The rupture will most often occur near the edge of the necrotic myocardium where it abuts healthy (but hyperemic) myocardium where the inflammatory response is at its greatest. Further, the rupture will occur in an area of greatest shear stress. Within the left ventricle, these areas are adjacent to both anterior and posterior papillary muscles (regardless of whether the papillary muscle is involved in the infarction).
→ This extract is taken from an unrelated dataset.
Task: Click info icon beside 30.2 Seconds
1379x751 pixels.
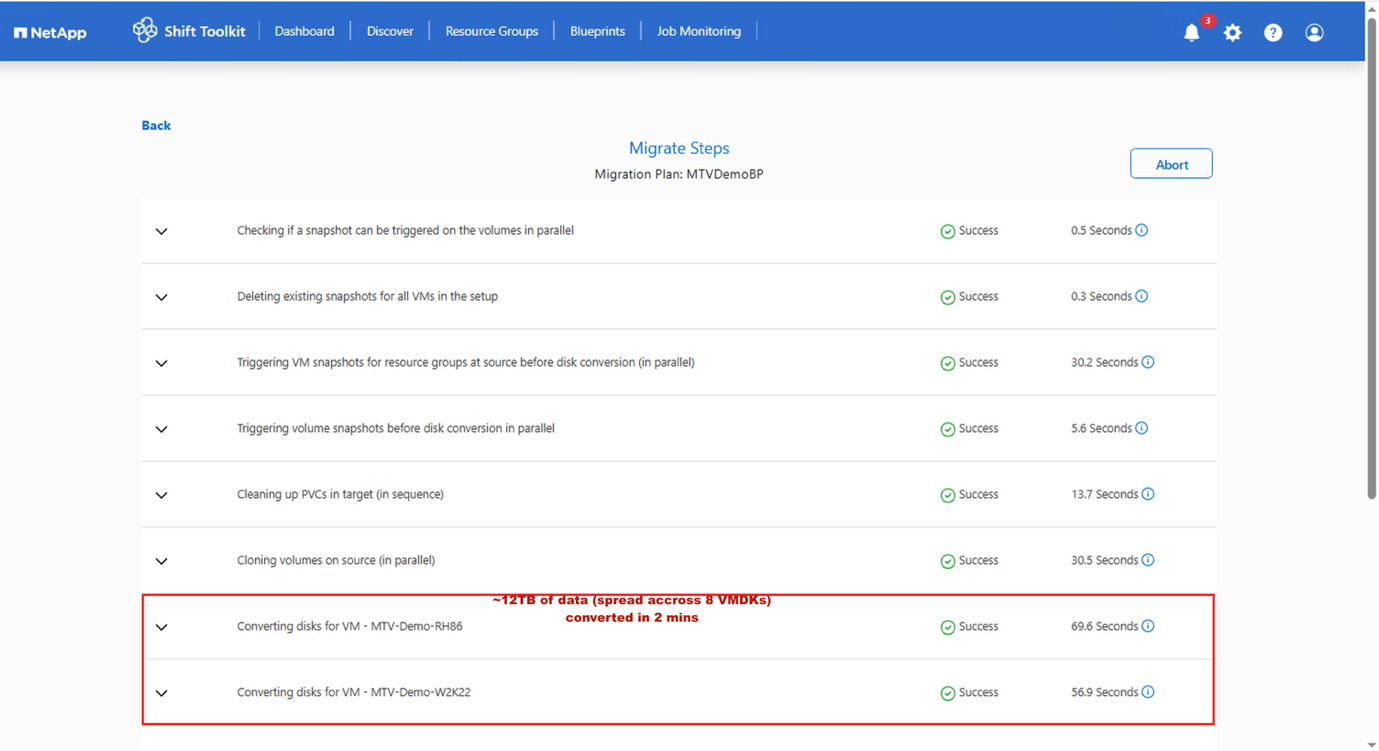Action: [x=1148, y=362]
Left ventricular free wall rupture almost always results in hemopericardium (the exception being in the scenario where the patient has had prior open heart surgery and has obliterative fibrous pericardial adhesions; these would prevent egress of blood) and pericardial tamponade. An accumulation of as little as 75 ml of blood, acquired acutely in a patient without pre-existing pericardial effusion, is sufficient to produce tamponade (wherein the ventricles are incapable of filling and are thus incapable of producing adequate stroke volume).

==Treatment==
The treatment for myocardial rupture is supportive in the immediate setting and surgical correction of the rupture, if feasible. A certain small percentage of individuals do not seek medical attention in the acute setting and survive to see the physician days or weeks later. In this setting, it may be reasonable to treat the rupture medically and delay or avoid surgery completely, depending on the individual's comorbid medical issues.

==Prognosis==
The prognosis of myocardial rupture is dependent on a number of factors, including which portion of the myocardium is involved in the rupture. In one case series, if myocardial rupture involved the free wall of the left ventricle, the mortality rate was 100.0%. The chances of survival rise dramatically if the patient: 1. has a witnessed initial event; 2. seeks early medical attention; 3. has an accurate diagnosis by the emergentologist; and 4. happens to be at a facility that has a cardiac surgery service (by whom a quick repair of the rupture can be attempted). Even if the individual survives the initial hemodynamic sequelae of the rupture, the 30‑day mortality is still significantly higher than if rupture did not occur.

==Incidence==
The incidence of myocardial rupture has decreased in the era of urgent revascularization and aggressive pharmacological therapy for the treatment of an acute myocardial infarction. However, the decrease in the incidence of myocardial rupture is not uniform; there is a slight increase in the incidence of rupture if thrombolytic agents are used to abort a myocardial infarction. On the other hand, if primary percutaneous coronary intervention is performed to abort the infarction, the incidence of rupture is significantly lowered. The incidence of myocardial rupture if PCI is performed in the setting of an acute myocardial infarction is about 1 percent.